### AIM OF THE TASK
An exact copy of every line from the one holding "You are a computer-use agent." to the end of the entries below is required; leave the pictures out.

----

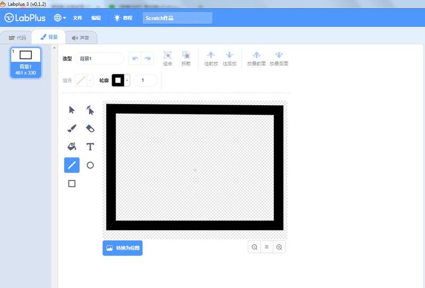
Task: Open the globe language dropdown
Action: (x=60, y=18)
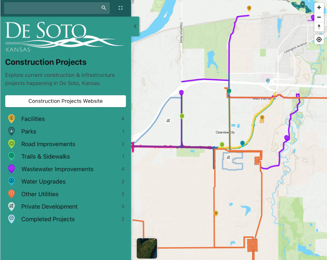Click the Completed Projects pin icon
Viewport: 327px width, 260px height.
pyautogui.click(x=11, y=219)
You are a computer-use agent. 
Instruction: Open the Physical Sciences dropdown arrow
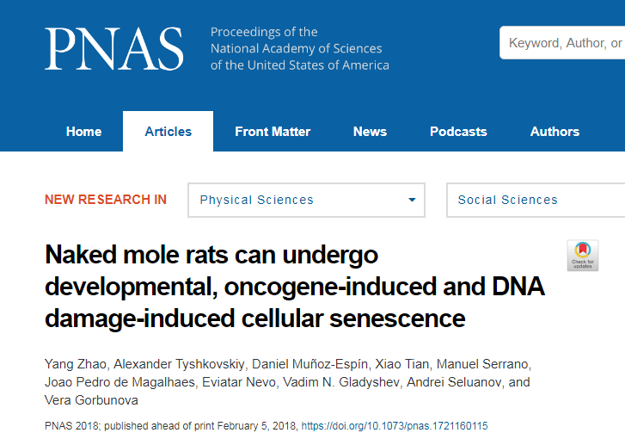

----

### SOLVED EXERCISE
You are a computer-use agent. 
Instruction: Open the Physical Sciences dropdown arrow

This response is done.